The analysis of 289,584 patient isolates collected in the Sunshine State from 2006 through 2010, revealed S. aureus resistance to oxacillin is running steady at approximately 50% over 5 years. Oxacillin is important because laboratories typically use resistance to this agent as a measure of overall methicillin-resistant S. aureus (MRSA).
With the exception of penicillin, resistance also remains stable for most antibiotics commonly deployed to combat S. aureus. Resistance to penicillin increased slightly from 91% in 2006 to 95% in 2010, said Dr. Richard S. Hopkins, acting state epidemiologist based in Tallahassee.
Quest Laboratories in Tampa provides the health department with a quarterly report of every S. aureus isolate result. Most of the data come from outpatient testing, which "gives you an idea of what is going on in the community," he said at the Florida Antimicrobial Stewardship Symposium sponsored by the University of Miami.
Resistant strains run highest among young children ages 1 year to 4 years old, Resistance to oxacillin exceeds 60% in that age group compared with approximately 50% for infants younger than 1 year and patients older than 4 years. These toddlers also tend to have S. aureus with the highest resistance rates to amoxicillin-clavulanic acid, cefazolin, and erythromycin.
Regarding geographic patterns of resistance, the panhandle of Florida consistently features a higher proportion of resistant S. aureus isolates. In contrast, the proportion tends to be lowest in south Florida. "We don’t know why the pattern is this way," said Dr. Hopkins, who studied geographical distribution along with his colleague, Catherine Lesko, an epidemiologist at the Florida Department of Health.

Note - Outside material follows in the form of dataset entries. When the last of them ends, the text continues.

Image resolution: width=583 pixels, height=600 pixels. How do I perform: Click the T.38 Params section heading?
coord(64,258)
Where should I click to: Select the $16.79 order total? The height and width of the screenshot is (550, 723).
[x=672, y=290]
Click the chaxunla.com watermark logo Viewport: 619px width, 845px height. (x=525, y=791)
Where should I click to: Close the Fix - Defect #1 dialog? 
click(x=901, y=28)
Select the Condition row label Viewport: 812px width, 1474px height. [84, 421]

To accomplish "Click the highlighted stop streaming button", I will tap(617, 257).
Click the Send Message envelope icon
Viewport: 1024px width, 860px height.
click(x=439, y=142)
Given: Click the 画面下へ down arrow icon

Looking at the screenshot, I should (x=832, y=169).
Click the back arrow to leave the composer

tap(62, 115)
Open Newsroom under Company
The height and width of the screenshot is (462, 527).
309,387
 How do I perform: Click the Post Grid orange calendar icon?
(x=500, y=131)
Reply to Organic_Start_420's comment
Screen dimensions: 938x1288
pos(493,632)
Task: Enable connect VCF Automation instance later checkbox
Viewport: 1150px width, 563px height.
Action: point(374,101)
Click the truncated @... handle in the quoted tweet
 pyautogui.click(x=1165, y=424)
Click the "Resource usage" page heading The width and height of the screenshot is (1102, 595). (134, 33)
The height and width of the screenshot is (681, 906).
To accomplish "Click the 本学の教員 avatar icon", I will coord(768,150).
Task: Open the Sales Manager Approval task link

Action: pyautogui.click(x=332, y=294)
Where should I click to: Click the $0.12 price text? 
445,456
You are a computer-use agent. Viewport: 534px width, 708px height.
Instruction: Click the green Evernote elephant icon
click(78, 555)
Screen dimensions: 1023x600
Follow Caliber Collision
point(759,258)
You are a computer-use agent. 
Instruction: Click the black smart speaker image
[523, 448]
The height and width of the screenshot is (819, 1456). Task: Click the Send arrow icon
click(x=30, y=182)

Although a few isolated S. aureus cases that demonstrate intermediate resistance to vancomycin are reported each year, the state health department has yet to see a strain completely resistant to vancomycin. "When we do, we will need to respond very strongly from a public health and clinical perspective," he said.
The intermediate resistant infections are almost always in hospitalized patients who have been treated with vancomycin, he said. "We think it’s evolution of vancomycin resistance right there in the patient under your care, rather than it is being spread from person to person in the hospital."
Dr. Hopkins is employed by the Florida Department of Health Bureau of Epidemiology.